Frequently Asked Questions

How do we enroll a new employee onto our group plan?

Have the new employee complete an enrollment form within 30 days of his or her date of eligibility, and mail or fax the form to Business Benefits, Inc. If the ee waives coverage, keep a signed copy of the waiver in your company’s file. The insurance carrier does not need a copy of the waiver.

If I have not received my id card yet, can I still receive medical attention?

Yes. Most providers will treat you if you have the following information: copy of your enrollment application, group number, social security number, and the claims address of the insurance carrier. If you are not in the system yet, pharmacies may require you to pay for your prescription first and get reimbursed later. If the provider cannot verify your eligibility with your carrier, they may require you to pay for services prior to receiving them. Typically, you may then be reimbursed for covered expenses after you receive your id card.

How do I get a new card if my id card is incorrect or I lose it?

Call your customer service representative at Business Benefits, Inc., or the insurance company to get it replaced.

How can I change my primary care physician (PCP)?

Select your new PCP from your directory book or the carrier’s directory on their website. Write down your PCP’s provider number, then call your customer service representative at Business Benefits, Inc., or the insurance company to make the change. Keep in mind, your plan may not require you to name a PCP.

May I choose a different PCP for each member of my family?

Yes. Most health plans allow each family member to select his or her own PCP from the network of participating physicians.

What happens if I go to non-participating provider with my PPO or POS plan?

If you go outside the network, your provider’s office may require payment at the time of service or bill you directly, as in a traditional insurance plan. In either case, you’ll need to submit a claim form for reimbursement. Your reimbursement may be subject to deductible, coinsurance and or copays. You may also be responsible for costs that excede the carrier’s contracted rate. Be aware that some treatment may not be covered outside the provider directory even under PPO and POS plans.

If I am out of the area, what kind of health insurance coverage do I have?

Typically you have coverage, 24 hours a day, 7 days a week, anywhere in the world for EMERGENCY and LIFE THREATENING situations. If you have a true medical emergency, you should seek immediate care at the nearest medical facility. You may not have coverage for other situations. You may consider: 1) Calling your PCP to ask for guidance; perhaps a prescription can be called in to the local national pharmacy chain. 2) Looking for an Urgent Care Center. These are sometimes covered with a lower copayment. 3) Call the customer service number on your ID card and asking for assistance.

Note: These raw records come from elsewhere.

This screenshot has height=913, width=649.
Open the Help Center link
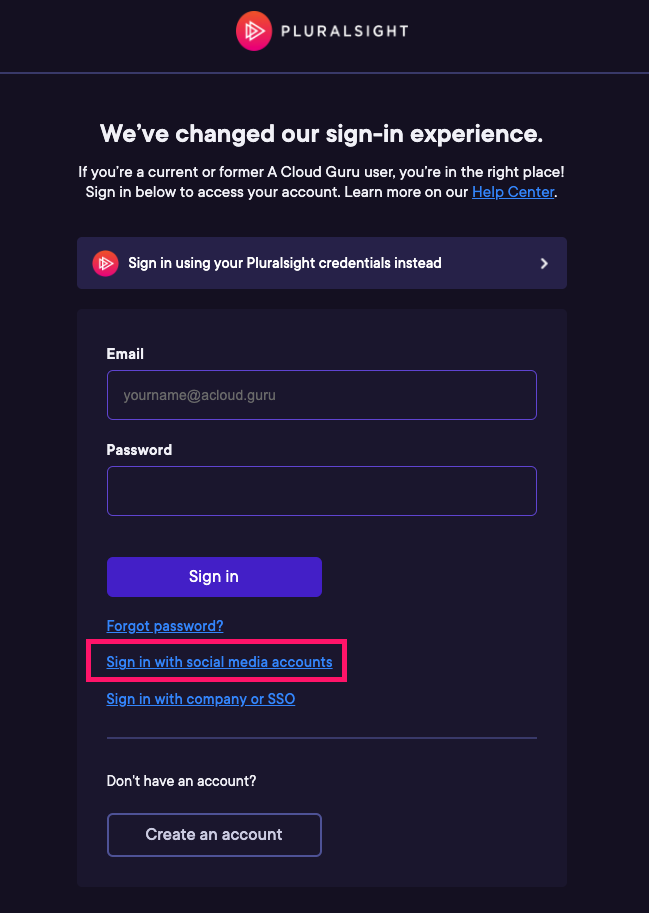(513, 191)
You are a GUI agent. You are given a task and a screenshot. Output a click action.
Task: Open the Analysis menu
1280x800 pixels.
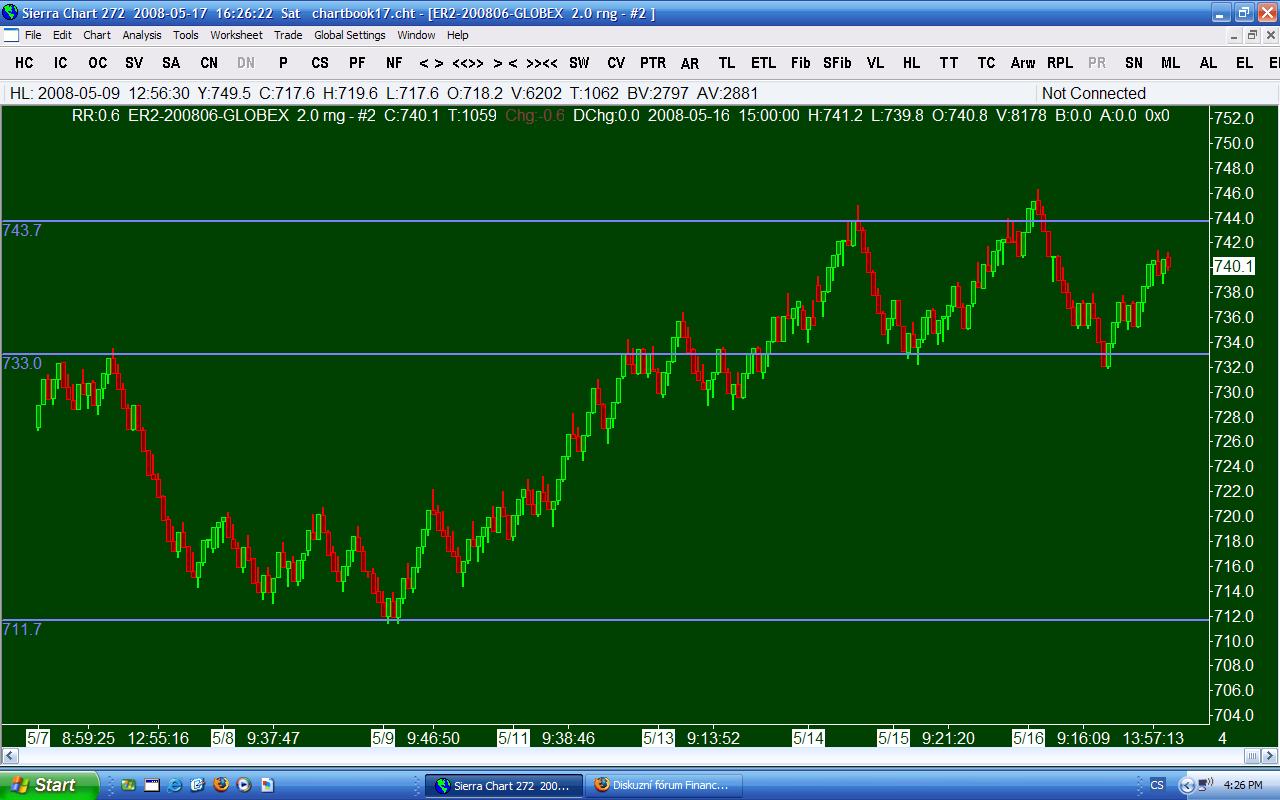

If you are enrolled in an HMO, emergency care is typically the only kind of coverage you have outside of your service area. Any care that does not require immedite attention, will only be covered within your service area.

My managed care plan requires referrals for specialists. Are there some specialists who do not require referrals?

Many carriers do not require referrals for annual visits to obgyn’s, or routine eye exams if they are a covered expense.

What happens if I require a scheduled hospitalization?

If you are under the care of a participating provider that provider will pre-certify your admission with your carrier. If your plan has out-of-network benefits and you are under the care of a non-participating provider, it is your responsibility to precertify your admission with your carrier.

When can I add dependents to my insurance coverage?

Open enrollment is the time to make voluntary changes to your coverage, including which family members are covered under your plan. However, if there has been an IRS defined qualifying event, dependants may be added to the plan immediately. These events include, but are not limited to, death, divorce, and termination of employment.

How long do I have after a qualifying event to add my dependent to my policy?

You have 30 days from the qualifying event to add dependents to your policy. You also have 30 days from the date of your wedding to add your spouse or from the date of birth or date of adoption to add your child.

My dependent child just started college. What should I do?

As long as your child is a full-time student and meets the age requirements for the insurance carrier, he or she can be covered under your insurance plan. Generally, you just need to show proof of full-time student status at the university. Often this can be something as simple as their class schedule.